» **DIRECTIVE**
Quote the records below word for word, from their first line through the line that contains "Últimas Notícias (969, 52)", including both of those lines.

» **Entries on target coordinates**
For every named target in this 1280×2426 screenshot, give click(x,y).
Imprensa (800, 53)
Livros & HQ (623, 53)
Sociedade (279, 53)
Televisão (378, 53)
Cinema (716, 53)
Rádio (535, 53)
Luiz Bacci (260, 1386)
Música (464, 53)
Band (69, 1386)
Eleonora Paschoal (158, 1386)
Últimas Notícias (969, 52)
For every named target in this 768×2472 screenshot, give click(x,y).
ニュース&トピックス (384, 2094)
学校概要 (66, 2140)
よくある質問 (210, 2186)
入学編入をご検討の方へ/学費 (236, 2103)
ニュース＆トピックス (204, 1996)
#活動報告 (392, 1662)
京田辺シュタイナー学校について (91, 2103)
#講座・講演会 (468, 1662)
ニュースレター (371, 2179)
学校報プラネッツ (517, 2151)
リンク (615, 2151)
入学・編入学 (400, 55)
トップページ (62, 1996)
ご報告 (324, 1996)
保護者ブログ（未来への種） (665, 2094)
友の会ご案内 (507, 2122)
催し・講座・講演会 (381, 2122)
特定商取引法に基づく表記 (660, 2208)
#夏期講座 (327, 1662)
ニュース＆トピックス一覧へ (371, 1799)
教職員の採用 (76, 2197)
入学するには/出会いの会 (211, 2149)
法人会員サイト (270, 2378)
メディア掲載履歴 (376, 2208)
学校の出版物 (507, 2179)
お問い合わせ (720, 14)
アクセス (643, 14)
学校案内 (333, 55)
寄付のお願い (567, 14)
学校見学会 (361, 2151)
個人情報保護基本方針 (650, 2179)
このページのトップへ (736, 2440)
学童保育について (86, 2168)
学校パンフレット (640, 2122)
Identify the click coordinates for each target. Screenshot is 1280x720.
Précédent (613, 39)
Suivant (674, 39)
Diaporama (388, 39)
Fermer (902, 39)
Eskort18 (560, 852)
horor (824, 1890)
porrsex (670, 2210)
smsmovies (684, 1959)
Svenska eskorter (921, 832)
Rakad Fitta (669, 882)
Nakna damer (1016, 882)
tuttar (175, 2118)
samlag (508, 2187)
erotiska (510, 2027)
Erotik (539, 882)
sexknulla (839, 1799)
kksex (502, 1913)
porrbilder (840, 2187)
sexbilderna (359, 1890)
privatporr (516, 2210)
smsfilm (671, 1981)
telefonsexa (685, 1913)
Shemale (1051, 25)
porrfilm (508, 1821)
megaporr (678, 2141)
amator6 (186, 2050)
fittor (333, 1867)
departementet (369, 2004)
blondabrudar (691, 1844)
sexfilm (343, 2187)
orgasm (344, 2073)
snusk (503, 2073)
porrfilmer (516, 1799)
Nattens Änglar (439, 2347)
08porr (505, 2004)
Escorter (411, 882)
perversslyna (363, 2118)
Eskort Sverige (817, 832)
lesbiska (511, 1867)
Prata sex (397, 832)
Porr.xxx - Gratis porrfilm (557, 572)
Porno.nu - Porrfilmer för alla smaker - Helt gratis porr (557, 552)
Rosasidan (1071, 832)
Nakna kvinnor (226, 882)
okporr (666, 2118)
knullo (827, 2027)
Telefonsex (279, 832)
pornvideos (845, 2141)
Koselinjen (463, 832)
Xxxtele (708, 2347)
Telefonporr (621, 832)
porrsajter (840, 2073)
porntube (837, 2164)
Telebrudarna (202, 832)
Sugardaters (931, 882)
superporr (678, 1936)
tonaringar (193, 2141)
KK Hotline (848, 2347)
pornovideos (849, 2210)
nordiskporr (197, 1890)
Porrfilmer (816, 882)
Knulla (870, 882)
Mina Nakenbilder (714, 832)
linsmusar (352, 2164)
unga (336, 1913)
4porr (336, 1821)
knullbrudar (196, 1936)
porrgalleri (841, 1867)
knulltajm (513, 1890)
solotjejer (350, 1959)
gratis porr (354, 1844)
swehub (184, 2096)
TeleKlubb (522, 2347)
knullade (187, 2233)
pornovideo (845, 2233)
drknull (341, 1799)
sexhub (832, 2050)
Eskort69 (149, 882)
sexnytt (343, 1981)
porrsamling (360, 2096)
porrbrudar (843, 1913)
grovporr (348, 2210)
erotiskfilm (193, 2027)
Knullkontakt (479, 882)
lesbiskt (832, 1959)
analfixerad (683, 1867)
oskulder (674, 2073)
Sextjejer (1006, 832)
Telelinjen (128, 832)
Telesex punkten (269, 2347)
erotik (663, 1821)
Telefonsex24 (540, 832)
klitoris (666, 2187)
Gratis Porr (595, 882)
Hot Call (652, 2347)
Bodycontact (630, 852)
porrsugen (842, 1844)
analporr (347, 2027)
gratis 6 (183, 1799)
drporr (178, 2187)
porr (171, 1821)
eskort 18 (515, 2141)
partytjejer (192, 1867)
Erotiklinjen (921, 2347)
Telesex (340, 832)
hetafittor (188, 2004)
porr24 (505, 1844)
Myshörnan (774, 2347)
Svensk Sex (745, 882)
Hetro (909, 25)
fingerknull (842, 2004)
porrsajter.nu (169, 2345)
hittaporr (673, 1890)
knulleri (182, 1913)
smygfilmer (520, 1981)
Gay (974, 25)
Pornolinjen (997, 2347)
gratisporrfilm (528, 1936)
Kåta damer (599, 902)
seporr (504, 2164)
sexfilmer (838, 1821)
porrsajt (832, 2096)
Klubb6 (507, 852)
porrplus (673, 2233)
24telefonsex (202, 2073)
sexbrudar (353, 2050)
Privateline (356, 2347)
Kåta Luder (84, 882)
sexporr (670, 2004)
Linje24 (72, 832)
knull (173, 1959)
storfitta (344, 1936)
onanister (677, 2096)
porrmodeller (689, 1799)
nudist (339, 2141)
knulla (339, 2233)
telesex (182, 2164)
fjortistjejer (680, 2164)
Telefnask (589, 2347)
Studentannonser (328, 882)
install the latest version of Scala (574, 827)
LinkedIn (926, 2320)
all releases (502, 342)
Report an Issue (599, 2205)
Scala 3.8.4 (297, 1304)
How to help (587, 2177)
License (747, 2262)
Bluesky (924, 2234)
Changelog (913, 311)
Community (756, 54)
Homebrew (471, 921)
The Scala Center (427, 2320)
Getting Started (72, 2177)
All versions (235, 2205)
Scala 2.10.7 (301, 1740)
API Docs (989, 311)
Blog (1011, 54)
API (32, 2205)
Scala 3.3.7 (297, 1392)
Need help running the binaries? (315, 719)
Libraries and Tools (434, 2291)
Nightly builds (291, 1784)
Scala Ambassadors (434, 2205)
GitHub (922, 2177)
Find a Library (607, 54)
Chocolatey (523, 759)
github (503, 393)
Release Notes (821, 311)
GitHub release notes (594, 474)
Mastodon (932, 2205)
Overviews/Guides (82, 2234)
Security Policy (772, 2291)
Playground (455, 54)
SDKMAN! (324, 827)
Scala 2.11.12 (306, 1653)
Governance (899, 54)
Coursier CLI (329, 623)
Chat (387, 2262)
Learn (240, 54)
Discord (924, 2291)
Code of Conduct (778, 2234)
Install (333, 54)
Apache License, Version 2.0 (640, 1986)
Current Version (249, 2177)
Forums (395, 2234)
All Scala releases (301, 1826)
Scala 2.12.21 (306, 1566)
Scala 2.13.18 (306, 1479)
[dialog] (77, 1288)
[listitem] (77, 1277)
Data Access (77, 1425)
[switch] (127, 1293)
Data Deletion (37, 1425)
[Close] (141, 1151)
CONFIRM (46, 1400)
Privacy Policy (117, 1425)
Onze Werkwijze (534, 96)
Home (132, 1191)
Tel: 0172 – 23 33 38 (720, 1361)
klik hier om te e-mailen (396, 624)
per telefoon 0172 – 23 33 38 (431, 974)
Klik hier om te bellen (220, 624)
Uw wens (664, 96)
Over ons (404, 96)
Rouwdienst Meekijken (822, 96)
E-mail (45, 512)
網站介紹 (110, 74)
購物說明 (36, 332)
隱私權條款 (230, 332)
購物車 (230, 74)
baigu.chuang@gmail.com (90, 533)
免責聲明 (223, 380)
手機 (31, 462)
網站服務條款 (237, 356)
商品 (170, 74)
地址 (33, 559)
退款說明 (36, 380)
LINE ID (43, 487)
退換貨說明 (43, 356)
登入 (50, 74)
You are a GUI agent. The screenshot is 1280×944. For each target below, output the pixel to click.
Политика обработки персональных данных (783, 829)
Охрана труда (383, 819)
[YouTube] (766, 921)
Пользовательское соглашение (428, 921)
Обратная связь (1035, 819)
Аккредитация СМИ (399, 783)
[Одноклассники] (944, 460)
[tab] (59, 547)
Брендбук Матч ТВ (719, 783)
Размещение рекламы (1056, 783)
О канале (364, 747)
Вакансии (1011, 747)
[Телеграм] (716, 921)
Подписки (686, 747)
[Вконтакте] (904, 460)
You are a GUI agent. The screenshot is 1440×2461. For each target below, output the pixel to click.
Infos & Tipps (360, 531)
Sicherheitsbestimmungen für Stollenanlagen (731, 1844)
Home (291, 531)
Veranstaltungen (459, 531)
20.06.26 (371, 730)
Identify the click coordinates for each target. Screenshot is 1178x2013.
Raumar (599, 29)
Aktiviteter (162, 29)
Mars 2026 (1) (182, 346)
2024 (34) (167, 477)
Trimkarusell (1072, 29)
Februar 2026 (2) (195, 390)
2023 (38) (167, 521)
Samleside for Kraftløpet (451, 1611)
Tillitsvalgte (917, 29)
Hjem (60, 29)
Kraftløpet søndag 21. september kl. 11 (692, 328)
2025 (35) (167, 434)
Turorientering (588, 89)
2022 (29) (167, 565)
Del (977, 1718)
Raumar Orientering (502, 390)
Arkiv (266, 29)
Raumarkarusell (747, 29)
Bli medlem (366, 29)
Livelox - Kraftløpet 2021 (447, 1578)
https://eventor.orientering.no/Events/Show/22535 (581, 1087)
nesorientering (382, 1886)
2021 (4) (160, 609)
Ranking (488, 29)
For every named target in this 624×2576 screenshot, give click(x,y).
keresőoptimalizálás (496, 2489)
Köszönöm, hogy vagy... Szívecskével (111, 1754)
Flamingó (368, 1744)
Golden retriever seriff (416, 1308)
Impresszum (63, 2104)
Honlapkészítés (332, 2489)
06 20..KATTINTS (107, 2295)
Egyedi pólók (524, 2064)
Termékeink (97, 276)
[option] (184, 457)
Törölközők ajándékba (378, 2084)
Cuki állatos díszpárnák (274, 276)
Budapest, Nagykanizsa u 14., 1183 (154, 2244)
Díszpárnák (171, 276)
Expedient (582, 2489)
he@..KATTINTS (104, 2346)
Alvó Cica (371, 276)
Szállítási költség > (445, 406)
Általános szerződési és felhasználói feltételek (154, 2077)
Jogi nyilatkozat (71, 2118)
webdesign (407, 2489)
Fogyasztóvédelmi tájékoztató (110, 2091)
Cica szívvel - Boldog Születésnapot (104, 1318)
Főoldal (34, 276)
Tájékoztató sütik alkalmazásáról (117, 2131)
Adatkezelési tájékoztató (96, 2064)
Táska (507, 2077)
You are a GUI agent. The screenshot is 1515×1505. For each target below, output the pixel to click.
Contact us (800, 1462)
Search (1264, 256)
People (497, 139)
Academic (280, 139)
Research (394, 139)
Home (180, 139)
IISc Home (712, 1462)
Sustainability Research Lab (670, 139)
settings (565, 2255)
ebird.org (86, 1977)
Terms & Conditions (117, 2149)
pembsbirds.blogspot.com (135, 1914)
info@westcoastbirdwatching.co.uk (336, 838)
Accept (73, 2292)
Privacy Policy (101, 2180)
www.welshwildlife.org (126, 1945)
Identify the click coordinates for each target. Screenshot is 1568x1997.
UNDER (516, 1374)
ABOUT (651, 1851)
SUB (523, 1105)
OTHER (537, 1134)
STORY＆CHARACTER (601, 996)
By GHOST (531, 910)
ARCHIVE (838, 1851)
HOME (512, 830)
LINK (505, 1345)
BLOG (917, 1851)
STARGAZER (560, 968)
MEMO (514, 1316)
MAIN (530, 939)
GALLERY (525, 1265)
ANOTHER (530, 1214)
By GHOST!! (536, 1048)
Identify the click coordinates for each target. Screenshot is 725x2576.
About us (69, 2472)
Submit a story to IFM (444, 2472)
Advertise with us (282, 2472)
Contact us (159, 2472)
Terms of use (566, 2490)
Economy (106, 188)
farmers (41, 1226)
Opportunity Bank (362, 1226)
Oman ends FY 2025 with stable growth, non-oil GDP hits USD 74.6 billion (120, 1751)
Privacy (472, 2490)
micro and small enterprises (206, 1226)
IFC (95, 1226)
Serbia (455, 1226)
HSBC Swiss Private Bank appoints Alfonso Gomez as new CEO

» **WRITTEN SOLUTION**
For every named target in this 1280×2426 screenshot, give click(x,y).
Imprensa (800, 53)
Livros & HQ (623, 53)
Sociedade (279, 53)
Televisão (378, 53)
Cinema (716, 53)
Rádio (535, 53)
Luiz Bacci (260, 1386)
Música (464, 53)
Band (69, 1386)
Eleonora Paschoal (158, 1386)
Últimas Notícias (969, 52)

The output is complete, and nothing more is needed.